- How to complete this task
Would you copy each line of the data below that has "checkbox"?

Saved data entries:
::::::::
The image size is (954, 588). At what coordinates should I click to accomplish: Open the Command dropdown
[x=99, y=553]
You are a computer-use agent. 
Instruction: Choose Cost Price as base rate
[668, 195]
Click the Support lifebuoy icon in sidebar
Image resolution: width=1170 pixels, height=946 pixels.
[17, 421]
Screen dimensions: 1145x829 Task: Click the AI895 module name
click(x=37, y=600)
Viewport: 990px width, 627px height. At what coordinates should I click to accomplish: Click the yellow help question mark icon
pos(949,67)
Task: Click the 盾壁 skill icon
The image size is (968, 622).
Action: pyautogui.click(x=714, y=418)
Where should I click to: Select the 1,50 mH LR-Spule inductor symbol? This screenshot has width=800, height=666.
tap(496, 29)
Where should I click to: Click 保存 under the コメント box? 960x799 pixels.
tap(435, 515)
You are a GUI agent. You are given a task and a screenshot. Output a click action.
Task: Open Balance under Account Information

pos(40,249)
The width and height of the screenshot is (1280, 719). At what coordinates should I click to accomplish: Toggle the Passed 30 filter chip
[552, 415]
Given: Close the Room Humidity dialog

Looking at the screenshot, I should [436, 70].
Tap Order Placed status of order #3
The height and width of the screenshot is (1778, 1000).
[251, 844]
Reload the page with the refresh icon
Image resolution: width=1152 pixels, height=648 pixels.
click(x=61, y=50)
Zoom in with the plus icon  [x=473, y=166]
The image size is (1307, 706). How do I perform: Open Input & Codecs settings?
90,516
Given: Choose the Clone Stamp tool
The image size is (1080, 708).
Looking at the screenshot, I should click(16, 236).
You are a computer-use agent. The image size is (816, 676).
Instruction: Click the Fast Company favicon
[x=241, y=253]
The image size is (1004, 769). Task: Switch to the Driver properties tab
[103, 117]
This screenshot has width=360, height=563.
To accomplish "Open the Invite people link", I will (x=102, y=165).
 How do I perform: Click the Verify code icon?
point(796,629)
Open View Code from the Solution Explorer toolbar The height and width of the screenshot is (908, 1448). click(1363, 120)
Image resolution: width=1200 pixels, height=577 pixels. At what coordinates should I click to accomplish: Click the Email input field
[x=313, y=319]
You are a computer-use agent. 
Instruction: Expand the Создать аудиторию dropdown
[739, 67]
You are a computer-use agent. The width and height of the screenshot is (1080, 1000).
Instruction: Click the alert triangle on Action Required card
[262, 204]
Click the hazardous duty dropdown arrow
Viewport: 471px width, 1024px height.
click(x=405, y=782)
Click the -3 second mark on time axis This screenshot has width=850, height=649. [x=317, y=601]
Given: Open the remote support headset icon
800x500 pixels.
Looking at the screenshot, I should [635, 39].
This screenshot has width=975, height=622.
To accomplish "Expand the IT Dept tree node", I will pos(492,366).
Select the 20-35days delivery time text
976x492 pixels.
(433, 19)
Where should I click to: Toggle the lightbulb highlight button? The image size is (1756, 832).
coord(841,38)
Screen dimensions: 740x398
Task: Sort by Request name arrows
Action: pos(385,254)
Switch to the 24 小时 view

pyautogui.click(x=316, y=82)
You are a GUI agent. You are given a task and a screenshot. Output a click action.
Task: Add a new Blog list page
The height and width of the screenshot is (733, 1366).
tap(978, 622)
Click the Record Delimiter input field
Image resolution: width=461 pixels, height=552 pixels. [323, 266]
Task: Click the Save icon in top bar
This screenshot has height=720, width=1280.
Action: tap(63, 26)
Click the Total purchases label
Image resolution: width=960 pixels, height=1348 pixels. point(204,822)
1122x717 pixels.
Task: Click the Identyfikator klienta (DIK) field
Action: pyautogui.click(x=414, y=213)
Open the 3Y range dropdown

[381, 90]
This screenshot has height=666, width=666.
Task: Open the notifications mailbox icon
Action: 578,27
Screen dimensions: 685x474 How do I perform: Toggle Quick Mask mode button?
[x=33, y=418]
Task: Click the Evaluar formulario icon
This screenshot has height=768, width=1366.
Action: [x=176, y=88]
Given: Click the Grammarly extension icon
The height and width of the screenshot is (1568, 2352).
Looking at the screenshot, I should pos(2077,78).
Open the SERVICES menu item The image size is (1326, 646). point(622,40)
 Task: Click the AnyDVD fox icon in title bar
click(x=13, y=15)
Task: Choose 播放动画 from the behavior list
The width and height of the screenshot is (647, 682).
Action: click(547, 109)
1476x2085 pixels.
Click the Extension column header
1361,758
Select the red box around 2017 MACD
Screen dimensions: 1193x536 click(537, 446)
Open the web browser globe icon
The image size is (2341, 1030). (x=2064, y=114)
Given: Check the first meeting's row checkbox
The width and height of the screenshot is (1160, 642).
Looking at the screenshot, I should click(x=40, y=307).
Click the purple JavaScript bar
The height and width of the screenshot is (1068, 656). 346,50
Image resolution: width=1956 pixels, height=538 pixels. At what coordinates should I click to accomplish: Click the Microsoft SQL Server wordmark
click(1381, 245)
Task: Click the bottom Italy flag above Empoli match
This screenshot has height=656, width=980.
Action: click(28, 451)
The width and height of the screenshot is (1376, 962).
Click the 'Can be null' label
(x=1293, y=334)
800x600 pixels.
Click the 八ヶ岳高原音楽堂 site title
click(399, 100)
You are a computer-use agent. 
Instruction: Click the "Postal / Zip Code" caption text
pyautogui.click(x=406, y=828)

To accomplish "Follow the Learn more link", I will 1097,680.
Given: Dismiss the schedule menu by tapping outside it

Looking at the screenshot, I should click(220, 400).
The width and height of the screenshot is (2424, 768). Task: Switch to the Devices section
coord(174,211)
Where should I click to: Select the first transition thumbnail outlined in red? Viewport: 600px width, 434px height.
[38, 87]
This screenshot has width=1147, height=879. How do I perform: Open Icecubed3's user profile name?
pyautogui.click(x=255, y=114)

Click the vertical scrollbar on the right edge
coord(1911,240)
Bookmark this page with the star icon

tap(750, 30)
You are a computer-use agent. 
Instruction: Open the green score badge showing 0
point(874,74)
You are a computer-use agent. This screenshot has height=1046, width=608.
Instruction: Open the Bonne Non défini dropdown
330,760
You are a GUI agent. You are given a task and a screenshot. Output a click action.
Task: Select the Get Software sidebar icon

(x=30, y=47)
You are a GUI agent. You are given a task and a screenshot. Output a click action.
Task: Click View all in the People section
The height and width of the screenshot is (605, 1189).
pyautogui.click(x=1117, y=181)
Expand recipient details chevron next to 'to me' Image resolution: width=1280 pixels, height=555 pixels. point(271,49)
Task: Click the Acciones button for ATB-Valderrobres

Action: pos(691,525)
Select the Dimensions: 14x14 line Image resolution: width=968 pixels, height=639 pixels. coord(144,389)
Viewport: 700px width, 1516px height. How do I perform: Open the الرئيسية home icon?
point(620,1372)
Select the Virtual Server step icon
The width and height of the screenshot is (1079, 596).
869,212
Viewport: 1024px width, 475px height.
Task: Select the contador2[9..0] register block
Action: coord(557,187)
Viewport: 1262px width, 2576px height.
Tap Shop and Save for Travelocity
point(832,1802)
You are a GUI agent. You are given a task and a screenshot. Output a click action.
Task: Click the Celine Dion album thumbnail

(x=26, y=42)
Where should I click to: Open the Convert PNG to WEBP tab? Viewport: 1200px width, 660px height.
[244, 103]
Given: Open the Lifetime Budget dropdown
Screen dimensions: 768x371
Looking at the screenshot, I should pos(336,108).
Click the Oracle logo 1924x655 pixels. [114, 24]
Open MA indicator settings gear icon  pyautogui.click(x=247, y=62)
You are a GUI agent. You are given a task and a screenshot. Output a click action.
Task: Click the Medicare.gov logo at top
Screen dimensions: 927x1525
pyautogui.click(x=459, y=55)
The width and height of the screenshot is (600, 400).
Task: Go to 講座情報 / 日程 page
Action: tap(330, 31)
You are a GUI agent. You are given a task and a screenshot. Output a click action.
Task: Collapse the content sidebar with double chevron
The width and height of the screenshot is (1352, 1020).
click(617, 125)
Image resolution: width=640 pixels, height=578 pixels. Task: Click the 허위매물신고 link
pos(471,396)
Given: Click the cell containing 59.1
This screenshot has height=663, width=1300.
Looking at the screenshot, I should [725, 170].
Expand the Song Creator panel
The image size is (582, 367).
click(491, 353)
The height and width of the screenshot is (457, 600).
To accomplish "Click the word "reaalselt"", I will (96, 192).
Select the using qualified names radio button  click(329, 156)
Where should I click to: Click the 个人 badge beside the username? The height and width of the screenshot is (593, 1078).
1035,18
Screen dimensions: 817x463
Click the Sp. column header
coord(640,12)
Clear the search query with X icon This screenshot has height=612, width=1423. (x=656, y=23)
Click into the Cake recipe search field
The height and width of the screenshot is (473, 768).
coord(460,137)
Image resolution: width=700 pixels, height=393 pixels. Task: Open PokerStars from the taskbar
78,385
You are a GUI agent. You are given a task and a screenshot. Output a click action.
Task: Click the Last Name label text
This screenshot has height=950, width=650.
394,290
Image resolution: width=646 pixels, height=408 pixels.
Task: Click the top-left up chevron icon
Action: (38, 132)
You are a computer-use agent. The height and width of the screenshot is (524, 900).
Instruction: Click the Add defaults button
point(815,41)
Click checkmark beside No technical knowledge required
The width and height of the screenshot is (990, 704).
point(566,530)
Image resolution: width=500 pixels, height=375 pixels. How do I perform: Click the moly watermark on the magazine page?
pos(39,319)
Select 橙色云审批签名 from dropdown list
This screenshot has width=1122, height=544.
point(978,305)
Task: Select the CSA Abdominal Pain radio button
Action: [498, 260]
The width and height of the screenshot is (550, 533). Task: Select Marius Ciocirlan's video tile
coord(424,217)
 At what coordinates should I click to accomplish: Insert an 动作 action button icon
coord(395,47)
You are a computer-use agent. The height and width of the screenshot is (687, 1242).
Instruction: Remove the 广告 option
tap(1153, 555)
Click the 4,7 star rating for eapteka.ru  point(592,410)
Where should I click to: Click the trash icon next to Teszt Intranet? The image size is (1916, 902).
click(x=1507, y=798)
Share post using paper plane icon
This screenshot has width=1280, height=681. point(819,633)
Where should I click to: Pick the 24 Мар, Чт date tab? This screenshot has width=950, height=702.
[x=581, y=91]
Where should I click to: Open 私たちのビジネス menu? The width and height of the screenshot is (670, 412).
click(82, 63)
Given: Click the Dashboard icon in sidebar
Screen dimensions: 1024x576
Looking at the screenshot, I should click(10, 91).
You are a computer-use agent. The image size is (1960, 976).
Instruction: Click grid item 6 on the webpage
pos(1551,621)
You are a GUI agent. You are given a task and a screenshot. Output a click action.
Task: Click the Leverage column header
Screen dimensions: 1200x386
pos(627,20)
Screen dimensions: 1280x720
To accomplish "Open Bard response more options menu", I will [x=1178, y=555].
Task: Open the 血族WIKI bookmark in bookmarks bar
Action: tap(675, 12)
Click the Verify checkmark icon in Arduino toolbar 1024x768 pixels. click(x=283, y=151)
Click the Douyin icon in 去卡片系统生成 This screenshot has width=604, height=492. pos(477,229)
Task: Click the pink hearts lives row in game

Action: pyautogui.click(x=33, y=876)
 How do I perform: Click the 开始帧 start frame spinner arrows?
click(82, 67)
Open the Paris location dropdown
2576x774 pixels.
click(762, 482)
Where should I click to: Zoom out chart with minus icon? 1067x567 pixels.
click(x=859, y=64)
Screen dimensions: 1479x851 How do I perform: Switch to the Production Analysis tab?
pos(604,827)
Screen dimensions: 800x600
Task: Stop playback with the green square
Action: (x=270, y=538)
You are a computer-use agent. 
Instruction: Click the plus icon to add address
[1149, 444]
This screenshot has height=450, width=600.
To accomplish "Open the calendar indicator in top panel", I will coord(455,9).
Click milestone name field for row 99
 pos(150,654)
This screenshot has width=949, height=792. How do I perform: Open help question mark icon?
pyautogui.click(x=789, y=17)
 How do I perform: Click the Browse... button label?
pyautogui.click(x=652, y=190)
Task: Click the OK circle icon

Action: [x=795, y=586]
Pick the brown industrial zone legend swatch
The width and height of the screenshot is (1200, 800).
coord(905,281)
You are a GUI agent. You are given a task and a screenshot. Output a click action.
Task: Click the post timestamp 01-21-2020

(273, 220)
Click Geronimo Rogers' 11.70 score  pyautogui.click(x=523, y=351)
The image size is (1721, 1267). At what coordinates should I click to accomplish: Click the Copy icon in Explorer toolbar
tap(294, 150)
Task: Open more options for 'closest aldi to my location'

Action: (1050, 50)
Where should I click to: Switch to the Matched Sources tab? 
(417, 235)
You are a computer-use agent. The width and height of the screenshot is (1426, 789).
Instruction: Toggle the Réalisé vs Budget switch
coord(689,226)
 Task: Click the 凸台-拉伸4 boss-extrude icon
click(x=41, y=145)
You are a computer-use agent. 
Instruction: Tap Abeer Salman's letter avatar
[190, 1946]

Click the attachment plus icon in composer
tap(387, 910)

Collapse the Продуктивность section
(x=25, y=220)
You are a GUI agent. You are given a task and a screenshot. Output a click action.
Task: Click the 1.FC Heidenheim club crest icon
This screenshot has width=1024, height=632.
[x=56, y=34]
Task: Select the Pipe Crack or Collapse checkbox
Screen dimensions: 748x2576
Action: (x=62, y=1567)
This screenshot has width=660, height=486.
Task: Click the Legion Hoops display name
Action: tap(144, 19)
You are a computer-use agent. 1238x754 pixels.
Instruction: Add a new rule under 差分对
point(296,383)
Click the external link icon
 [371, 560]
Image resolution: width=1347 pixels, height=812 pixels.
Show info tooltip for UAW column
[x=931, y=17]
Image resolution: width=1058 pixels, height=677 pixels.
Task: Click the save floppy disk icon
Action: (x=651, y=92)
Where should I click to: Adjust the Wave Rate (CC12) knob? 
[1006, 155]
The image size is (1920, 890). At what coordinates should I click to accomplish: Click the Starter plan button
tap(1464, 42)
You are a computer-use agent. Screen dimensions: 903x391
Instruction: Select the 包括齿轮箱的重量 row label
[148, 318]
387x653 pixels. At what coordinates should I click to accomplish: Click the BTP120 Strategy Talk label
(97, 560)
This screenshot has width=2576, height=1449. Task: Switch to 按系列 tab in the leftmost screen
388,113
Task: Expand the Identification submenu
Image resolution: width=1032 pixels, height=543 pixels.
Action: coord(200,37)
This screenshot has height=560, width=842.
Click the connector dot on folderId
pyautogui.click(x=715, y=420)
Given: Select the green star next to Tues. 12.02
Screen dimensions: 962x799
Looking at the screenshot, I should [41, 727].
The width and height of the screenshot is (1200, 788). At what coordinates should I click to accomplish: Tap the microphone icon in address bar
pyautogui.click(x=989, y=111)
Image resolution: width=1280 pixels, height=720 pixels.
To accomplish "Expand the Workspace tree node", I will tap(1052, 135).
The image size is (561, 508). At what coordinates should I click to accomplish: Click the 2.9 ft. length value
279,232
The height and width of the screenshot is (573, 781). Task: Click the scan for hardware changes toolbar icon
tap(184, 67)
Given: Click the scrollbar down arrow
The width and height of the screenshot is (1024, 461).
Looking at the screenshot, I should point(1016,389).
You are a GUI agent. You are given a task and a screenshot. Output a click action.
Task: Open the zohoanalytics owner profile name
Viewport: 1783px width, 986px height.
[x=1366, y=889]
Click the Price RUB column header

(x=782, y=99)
::::::::
- Reply to the exercise
Given: Check the first meeting's row checkbox
Task: Select the Pipe Crack or Collapse checkbox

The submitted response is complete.